04.06.15
NHS to change A&E waiting time target reporting
The NHS is to continue reporting statistics on the four-hour A&E standards but monthly rather than weekly in a major reporting standardisation at NHS England, it has been revealed.
In a letter to NHS England CEO Simon Stevens, Sir Bruce Keogh, the organisation’s national medical director, has recommended standardising reporting arrangements so that performance statistics for A&E, RTT, cancer, diagnostics, ambulances, 111 and delayed transfers of care are all published on one day each month.
He said that currently “standards report with different frequencies (weekly, monthly and quarterly) and on different days of the week. This makes no sense - it creates distraction and confusion”.
Sir Bruce added that mental health waiting times statistics will follow the same pattern once available, and “we will consider whether other data collections can be similarly aligned”.
As well as standardising waiting time reporting, NHS England will abolish the admitted and non-admitted measures relating to 18 weeks Referral to Treatment Times (RTT) “as soon as practically possible”.
“It has become increasingly clear that within this confusing set of standards there are in-built perverse incentives. The admitted and non-admitted standards penalise hospitals for treating patients that have waited longer than 18 weeks,” said Sir Bruce.

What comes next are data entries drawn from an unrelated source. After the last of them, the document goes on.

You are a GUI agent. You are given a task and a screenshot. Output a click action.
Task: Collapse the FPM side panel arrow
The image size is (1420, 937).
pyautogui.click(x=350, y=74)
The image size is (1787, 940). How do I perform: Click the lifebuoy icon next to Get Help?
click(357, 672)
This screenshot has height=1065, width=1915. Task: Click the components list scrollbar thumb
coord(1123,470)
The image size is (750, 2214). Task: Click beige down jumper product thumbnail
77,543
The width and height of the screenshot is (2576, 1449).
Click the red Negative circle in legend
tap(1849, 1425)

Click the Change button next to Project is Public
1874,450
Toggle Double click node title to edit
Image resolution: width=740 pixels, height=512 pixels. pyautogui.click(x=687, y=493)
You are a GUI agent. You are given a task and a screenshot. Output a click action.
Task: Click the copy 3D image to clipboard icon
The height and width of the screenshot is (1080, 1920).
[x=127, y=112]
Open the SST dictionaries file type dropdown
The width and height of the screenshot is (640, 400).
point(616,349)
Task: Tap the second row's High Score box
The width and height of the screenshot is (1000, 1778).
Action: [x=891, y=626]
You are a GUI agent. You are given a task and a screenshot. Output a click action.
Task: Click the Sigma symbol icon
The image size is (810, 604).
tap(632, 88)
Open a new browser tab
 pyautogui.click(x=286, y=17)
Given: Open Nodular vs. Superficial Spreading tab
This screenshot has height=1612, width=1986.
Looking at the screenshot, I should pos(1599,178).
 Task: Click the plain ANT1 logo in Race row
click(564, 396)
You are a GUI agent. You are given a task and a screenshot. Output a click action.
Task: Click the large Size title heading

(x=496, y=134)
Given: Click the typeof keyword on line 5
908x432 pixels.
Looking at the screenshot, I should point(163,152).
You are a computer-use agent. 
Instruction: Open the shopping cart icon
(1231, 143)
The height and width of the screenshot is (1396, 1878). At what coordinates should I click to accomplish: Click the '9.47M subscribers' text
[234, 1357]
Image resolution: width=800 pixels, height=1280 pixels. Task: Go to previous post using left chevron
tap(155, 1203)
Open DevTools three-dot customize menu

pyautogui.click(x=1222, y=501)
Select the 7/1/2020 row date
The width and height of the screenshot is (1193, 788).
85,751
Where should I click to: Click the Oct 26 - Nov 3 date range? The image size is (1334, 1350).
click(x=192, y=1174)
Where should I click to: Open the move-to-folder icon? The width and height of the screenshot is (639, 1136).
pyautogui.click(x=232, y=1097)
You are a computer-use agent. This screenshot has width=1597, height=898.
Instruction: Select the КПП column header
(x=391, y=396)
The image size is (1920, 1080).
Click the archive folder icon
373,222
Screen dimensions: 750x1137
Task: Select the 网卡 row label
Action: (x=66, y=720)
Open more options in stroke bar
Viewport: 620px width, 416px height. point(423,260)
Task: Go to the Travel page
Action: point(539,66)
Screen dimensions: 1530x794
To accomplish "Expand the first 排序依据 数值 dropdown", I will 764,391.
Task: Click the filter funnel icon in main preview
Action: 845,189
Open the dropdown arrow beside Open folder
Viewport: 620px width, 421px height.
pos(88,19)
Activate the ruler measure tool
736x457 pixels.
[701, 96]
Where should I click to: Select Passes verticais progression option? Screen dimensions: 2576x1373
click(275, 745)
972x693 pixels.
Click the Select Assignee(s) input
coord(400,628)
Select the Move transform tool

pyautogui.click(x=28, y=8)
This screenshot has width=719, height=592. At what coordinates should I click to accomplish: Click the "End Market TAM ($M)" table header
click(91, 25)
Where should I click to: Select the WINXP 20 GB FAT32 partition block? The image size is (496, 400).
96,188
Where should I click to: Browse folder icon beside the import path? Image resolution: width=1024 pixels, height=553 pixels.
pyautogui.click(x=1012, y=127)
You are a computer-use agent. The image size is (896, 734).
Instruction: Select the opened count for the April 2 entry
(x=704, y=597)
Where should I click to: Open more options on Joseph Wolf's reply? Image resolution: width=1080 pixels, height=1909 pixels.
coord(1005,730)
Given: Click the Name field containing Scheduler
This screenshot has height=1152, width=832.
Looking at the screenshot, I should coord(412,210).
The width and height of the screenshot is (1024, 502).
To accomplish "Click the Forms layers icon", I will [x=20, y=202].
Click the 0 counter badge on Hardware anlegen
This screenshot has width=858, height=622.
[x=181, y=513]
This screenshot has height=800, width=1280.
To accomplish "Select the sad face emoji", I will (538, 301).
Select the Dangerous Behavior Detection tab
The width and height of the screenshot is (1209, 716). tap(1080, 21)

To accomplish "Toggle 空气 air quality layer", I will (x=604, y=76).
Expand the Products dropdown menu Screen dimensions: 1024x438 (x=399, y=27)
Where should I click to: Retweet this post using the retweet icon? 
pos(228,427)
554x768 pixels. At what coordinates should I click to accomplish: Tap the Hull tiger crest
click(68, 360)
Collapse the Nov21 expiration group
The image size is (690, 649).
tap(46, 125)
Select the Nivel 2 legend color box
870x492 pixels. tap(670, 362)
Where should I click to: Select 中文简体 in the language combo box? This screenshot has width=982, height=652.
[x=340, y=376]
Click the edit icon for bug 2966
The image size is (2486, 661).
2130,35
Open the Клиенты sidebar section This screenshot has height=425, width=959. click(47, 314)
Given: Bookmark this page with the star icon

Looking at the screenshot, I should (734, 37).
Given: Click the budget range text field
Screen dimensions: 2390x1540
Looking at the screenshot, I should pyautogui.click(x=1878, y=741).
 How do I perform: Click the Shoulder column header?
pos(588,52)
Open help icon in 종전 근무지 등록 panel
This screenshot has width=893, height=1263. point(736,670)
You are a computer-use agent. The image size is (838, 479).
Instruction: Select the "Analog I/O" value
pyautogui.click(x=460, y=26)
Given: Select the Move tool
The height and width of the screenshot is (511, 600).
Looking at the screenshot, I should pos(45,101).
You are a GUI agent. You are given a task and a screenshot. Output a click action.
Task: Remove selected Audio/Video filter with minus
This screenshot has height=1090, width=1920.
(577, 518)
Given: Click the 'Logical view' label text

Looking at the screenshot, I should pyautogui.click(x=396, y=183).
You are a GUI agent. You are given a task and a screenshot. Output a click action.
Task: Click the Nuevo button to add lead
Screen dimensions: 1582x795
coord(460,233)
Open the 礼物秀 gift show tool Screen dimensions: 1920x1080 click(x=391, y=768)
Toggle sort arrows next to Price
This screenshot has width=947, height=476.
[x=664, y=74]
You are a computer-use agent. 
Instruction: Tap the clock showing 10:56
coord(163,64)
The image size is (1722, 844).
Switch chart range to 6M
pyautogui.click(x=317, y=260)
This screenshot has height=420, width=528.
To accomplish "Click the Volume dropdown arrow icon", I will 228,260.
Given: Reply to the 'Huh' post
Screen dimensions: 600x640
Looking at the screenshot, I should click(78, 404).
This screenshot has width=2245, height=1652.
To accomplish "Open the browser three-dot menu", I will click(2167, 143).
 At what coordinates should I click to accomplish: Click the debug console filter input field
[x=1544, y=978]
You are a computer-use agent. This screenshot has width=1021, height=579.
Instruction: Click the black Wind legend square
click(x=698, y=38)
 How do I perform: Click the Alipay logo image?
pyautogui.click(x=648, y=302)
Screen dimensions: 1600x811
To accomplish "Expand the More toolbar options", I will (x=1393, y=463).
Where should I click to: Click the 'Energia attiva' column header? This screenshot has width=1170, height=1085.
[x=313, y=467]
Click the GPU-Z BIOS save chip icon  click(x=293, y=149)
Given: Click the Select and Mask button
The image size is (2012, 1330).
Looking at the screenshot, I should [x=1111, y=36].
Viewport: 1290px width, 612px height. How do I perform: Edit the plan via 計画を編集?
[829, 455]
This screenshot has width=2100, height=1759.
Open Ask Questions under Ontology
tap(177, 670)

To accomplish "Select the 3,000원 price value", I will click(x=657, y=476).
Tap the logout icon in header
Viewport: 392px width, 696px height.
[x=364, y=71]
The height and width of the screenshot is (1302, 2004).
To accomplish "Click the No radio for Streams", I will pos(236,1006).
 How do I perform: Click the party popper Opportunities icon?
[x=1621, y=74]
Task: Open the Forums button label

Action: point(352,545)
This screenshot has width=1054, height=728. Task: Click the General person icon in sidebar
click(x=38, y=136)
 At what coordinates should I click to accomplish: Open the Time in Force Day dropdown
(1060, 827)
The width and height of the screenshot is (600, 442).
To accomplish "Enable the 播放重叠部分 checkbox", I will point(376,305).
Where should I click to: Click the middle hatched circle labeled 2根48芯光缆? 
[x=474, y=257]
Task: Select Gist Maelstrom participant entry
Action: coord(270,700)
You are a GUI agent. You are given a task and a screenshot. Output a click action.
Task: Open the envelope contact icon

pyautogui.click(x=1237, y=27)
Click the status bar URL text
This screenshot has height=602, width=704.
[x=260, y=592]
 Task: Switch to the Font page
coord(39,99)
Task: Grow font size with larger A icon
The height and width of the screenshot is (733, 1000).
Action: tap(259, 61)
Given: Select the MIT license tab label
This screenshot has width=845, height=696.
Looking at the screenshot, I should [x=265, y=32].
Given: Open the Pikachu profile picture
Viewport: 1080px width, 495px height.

“To tackle this situation, the incomplete standard was introduced in 2012, incentivising hospitals to treat patients who have been waiting the longest. The “incomplete” standard measures all patients still waiting at the end of each month – so it includes every patient on the waiting list, not just those treated in that particular month.”
He said that going forward NHS England would use the so-called incomplete standard – the only measure which captures the experience of every patient waiting – as its main measure. It is hoped this would reduce “tick-box bureaucracy” and “expose hidden waits”.
On top of this, the current NHS Constitution standards for ambulances encourage the service to respond to urgent calls (Red 1 and Red 2) within eight minutes. However, Sir Bruce said “there is some evidence that the standards are not being as effective as they could be, particularly because in haste to meet the target many non-urgent calls are incorrectly classified as Red 2”.
To explore whether adjustments to the standard could prevent this problem, a pilot was conducted in the South West where the ambulance service spent up to an additional 120 seconds assessing each call’s urgency prior to assigning it to a category and responding.
“The pilot’s initial results have been encouraging,” said Sir Bruce. “Therefore I recommend we expand the current ambulance pilot, based on emerging findings from the Urgent and Emergency Care Review. New pilots must be founded on hard evidence and analytical rigour with a sharp focus on safety. I will work with the ambulance services to set out details of the proposed changes and geographies in summer 2015 and I will make a definitive recommendation on national standards by autumn 2016.”
In a letter to CCG Accountable Officers and Chief Executives of NHS Providers, Simon Stevens wrote: “Having considered these recommendations, and discussed them with the secretary of state, we have decided to accept the recommendations in Bruce's letter in full. Our aim is that these should take effect very quickly, and NHS England will be issuing operational implementation guidance shortly.
During today’s NHS Confed speech, Jeremy Hunt made reference to the new changes which will come into effect as soon as possible.
Commenting on the announcement on waiting time standards, NHS Confederation CEO Rob Webster said: “Simplifying hospital waiting time measures so that providers are no longer penalised for doing the right thing for patients is a welcome step.
“Our members have told us that we need targets which are evidence based, reflect what matters to patients and don’t create unnecessary paperwork or perverse incentives. The more we can do to streamline the activity of monitoring delivery the more time our members will have to focus on shaping care around the needs of patients in the 21st century.”
Dr Clifford Mann, president of the Royal College of Emergency Medicine, said: “There are three key conclusions: One, A&E departments need to be staffed to cope with both new arrivals and patients awaiting admission until hospital bed capacity means that appropriate beds are always available; Two, the four hour standard is a key guarantor of better patient care and so has real value but in and of itself does not reflect quality of care in an A&E department. Our support for the revised reporting period is conditional upon the retention of the four hour standard. And, three, other metrics need to be developed to complement the four hour standard to ensure demand, capacity and outcomes are properly reported.”